Le Regaglie: la parte più vera della cucina ciociara

Le Regaglie:

la parte più vera della cucina ciociara

In Ciociaria, quando si parlava di regaglie, si parlava di rispetto. Non erano scarti. Erano parti precise del pollo: fegato, cuore, ventriglio, collo e zampe. Ogni elemento aveva una destinazione. Ogni gesto una logica.Tra le cucine di Isola del Liri, Sora e i paesi lungo il fiume Liri, quando il pollo entrava in casa si utilizzava tutto. Senza eccezioni.


Il significato del termine

Il termine richiama l’idea di qualcosa che “spetta”, quasi una piccola parte riservata. Non a caso il fegatino era considerato il boccone più pregiato, spesso destinato al capofamiglia o ai bambini.

Ma la vera sostanza era un’altra: valorizzare ogni parte dell’animale.


Il trattamento prima della cottura

La tradizione non lasciava spazio all’improvvisazione.

Passaggio in aceto

Fegato, cuore e ventriglio venivano lavati e passati rapidamente in acqua e aceto, poi risciacquati.

Questo serviva a:

  • eliminare impurità

  • attenuare l’odore ferroso

  • rendere il gusto più pulito

  • migliorare la consistenza in cottura

Era una forma di igiene naturale, frutto dell’esperienza.


Le zampe: sbollentate e poi unite alle regaglie

Le zampe venivano prima sbollentate per circa 5 minuti, poi pulite accuratamente.

Dopo questo passaggio venivano aggiunte insieme alle altre regaglie nella preparazione del sugo o del brodo.

La sbollentatura:

  • facilitava la pulizia della parte esterna

  • eliminava impurità iniziali

  • evitava che il sugo diventasse torbido

  • permetteva il rilascio graduale del collagene

Ed è proprio quel collagene che rendeva il ragù più corposo e naturalmente denso.


Come si usavano le regaglie nella cucina ciociara

Le regaglie non avevano un solo destino.

1️⃣ Nel ragù per la pasta

Il sugo di regaglie era uno dei condimenti più intensi.
Veniva preparato con pomodoro e cottura lenta, ideale per fettuccine o tagliatelle fatte a mano.

2️⃣ Nel ripieno del pollo arrosto

Tritate finemente e mescolate con pane raffermo, uova, prezzemolo e pecorino.
Il ripieno dava struttura e sapore all’arrosto domenicale.

3️⃣ In umido

Cotte solo con olio, aglio, vino bianco e un po’ di pomodoro.
Servite con pane casereccio. Piatto povero, ma deciso.

4️⃣ Nel brodo

Soprattutto collo e zampe, per dare corpo e consistenza alla minestra delle feste.

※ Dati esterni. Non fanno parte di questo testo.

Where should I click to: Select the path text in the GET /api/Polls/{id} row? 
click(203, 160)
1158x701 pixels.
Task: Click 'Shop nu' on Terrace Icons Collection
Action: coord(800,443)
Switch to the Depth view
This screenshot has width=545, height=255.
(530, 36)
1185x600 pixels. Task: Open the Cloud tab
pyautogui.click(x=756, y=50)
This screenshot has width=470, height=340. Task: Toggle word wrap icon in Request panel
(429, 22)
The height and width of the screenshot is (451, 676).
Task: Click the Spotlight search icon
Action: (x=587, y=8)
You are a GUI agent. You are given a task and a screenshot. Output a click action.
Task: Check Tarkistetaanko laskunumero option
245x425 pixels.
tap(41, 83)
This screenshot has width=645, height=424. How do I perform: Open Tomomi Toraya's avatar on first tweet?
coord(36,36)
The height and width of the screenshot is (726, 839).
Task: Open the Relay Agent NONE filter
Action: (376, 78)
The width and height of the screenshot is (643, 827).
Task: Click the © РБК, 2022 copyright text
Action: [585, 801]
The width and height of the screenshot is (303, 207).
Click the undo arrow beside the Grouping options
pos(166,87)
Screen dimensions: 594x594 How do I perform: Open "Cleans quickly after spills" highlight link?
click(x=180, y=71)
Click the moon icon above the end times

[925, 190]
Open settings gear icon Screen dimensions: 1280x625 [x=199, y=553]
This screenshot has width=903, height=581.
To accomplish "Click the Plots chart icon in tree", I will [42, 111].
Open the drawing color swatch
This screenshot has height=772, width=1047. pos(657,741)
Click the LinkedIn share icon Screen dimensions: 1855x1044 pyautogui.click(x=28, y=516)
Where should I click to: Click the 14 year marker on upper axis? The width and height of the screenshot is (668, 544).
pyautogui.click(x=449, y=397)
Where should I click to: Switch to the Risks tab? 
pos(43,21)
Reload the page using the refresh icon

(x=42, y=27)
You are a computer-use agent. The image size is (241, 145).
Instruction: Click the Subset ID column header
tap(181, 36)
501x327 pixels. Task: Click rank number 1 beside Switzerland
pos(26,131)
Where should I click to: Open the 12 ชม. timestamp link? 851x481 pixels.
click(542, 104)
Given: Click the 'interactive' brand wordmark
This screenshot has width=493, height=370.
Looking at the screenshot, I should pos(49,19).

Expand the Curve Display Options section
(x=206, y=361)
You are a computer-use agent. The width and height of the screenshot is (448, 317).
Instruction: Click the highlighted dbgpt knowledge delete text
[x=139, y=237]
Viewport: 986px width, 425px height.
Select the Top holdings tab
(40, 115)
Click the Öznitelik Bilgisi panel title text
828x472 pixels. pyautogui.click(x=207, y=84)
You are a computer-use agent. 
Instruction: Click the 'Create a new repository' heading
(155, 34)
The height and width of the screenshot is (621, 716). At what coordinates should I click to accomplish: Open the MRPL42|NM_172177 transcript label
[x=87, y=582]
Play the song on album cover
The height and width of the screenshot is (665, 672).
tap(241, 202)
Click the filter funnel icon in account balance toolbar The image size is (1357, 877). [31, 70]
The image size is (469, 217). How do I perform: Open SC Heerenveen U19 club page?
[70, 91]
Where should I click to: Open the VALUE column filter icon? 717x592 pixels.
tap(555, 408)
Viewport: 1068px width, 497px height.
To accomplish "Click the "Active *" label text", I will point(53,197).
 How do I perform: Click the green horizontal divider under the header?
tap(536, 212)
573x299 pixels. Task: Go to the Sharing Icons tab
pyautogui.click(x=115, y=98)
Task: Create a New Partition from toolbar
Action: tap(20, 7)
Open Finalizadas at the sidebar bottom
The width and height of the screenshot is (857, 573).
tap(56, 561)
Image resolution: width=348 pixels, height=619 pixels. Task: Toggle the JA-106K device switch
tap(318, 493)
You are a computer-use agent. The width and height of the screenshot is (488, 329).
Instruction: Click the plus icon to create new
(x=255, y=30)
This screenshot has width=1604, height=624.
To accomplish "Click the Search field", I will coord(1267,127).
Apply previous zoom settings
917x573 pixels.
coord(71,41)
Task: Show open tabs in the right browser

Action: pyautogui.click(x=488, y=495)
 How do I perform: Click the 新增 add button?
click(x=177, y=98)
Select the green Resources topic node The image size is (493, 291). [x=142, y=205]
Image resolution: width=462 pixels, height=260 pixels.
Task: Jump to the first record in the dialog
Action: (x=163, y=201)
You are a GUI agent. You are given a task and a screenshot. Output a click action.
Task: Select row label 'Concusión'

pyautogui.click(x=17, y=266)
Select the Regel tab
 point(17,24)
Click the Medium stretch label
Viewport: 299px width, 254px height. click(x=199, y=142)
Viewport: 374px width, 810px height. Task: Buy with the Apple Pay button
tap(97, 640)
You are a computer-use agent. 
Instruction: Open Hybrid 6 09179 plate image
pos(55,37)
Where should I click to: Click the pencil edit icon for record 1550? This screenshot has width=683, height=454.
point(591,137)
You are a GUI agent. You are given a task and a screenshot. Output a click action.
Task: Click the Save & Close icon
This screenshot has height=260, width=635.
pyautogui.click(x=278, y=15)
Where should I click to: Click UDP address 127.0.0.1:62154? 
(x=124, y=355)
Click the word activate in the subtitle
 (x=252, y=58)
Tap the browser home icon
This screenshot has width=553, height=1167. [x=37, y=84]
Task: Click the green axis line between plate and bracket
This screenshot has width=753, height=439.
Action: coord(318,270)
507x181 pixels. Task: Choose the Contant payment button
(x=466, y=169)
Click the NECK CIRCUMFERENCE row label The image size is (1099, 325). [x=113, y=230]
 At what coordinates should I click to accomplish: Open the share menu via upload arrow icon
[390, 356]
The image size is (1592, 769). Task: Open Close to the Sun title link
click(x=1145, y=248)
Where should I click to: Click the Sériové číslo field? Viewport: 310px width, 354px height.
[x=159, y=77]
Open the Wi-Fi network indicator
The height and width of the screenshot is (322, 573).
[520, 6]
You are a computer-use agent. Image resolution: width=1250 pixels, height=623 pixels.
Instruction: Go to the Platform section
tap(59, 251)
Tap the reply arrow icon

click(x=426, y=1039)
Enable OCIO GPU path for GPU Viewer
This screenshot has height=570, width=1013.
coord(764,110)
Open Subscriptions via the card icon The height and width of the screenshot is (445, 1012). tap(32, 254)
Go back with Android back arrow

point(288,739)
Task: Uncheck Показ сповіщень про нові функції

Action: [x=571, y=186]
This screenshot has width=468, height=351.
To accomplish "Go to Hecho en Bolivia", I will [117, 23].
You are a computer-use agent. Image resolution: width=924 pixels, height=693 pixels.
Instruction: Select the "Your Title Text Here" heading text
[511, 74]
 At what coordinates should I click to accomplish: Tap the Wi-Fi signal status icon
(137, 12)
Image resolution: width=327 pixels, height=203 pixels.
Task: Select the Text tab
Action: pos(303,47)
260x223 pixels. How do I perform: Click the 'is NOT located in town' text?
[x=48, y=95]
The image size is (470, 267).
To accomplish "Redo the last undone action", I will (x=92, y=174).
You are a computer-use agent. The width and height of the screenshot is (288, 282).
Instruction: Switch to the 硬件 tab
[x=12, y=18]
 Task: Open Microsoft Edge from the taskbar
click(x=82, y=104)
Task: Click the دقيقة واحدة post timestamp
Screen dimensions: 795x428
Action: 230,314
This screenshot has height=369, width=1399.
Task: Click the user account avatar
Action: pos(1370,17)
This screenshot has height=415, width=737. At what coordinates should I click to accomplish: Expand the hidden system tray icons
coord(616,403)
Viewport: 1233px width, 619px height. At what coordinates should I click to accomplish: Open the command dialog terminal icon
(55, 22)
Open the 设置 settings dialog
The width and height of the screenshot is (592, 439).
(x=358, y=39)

Ricetta Tradizionale: Ragù di Regaglie Ciociare


Ingredienti per 4 persone

  • 400 g di regaglie (fegato, cuore, ventriglio)

  • 2 zampe già sbollentate

  • 500 g di passata di pomodoro

  • 1 cipolla dorata piccola

  • 1 spicchio d’aglio

  • 4 cucchiai di olio extravergine d’oliva

  • ½ bicchiere di vino bianco secco

  • Prezzemolo fresco

  • Sale e pepe q.b.

  • 400 g di fettuccine fresche all’uovo


Preparazione

  1. Dopo il passaggio in aceto e la sbollentatura delle zampe, tagliare le regaglie a pezzi piccoli.

  2. In una casseruola soffriggere cipolla e aglio nell’olio.

  3. Unire le regaglie e le zampe, rosolare 7–8 minuti.

  4. Sfumare con vino bianco.

  5. Aggiungere la passata di pomodoro.

  6. Cuocere a fuoco dolce per circa 40 minuti.

  7. A fine cottura aggiungere prezzemolo tritato.

Cuocere la pasta, scolarla al dente e saltarla nel ragù.

Il sugo deve risultare denso, avvolgente, strutturato.


Una cucina che insegnava rispetto

Le regaglie raccontano una Ciociaria concreta.
Una terra che non sprecava, che conosceva il valore del cibo, che trasformava ogni parte in sapore.

Oggi si parla molto di sostenibilità. La cucina contadina l’aveva già messa in pratica. Le regaglie non sono nostalgia. Sono memoria gastronomica viva. E raccontarle significa difendere un’identità.